En scène, la précision du travail conjoint de Magali Lemèle et du multi-instrumentiste Jean-Sébastien Dallaire impressionne. L’univers sonore de ce dernier, enregistré en temps réel avec un effet de boucle et créé à partir d’un ensemble de percussions vocales et instrumentales, de jouets et d’objets divers est à la fois inventif, discret et d’une efficacité remarquable. Il souligne la fragmentation identitaire du personnage, en multipliant la polyrythmie et en accumulant les échos et les effets d’interférence. Les deux interprètes se répondent et oscillent entre le swing, le slam, le blues et le rock : cette architecture sonore finement achevée confère au spectacle un souffle ludique et dynamisant. Il y a donc quelque chose d’intrinsèquement musical dans cette création et en ce sens, il semble que Magali Lemèle atteint son but : à titre d’interprète, « elle « joue du personnage » comme le musicien d’un instrument. »

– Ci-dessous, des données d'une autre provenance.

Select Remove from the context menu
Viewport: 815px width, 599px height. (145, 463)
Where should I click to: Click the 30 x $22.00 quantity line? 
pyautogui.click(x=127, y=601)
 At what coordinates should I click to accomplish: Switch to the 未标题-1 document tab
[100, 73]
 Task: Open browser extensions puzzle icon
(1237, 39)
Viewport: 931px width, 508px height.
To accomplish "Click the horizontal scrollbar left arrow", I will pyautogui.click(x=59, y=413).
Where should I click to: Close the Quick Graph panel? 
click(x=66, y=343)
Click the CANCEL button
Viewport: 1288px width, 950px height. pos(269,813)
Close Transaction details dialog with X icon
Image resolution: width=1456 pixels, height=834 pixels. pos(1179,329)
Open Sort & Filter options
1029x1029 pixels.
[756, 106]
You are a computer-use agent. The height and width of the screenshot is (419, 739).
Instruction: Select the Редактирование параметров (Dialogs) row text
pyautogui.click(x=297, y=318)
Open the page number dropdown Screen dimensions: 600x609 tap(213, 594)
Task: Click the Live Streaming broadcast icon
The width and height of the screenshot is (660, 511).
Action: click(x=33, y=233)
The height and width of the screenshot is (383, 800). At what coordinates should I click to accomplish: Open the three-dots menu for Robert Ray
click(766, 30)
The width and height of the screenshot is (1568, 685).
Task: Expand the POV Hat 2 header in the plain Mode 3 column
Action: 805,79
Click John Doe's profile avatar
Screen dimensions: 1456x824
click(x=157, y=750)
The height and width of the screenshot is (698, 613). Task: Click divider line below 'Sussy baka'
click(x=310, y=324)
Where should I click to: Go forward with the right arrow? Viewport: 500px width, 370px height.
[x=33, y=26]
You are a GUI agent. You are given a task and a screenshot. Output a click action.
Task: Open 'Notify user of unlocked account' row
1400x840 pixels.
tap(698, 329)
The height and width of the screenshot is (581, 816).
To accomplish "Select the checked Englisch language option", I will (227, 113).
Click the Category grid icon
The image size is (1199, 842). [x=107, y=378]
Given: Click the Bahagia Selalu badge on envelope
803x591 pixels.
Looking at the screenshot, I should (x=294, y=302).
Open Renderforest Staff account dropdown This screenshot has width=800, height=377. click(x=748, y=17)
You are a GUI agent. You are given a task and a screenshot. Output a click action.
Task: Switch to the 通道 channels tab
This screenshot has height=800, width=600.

Dans Je n’y suis plus, l’explosion interne, issue d’abord d’un effarement, devient peu à peu un acte de résistance et un mode d’affirmation identitaire. C’est grâce à la puissance et à l’impulsion de l’éclatement que le vivant peut enfin espérer trouver sa forme. Le spectacle semble insister sur l’importance de savoir dire non, pour mieux pouvoir dire « je », et ce pour enfin pouvoir dire « nous » : une parole porteuse d’espoir, rythmée, entraînante et nécessaire. Et si ça ne faisait que commencer ?
Je n’y suis plus
Texte : Marie-Claude Verdier. Mise en scène : Magali Lemèle et Louise Naubert. Une coproduction de Magali Lemèle, du Théâtre français du CNA et des Créations In Vivo. À la salle Fred-Barry du Théâtre Denise-Pelletier jusqu’au 19 septembre 2014.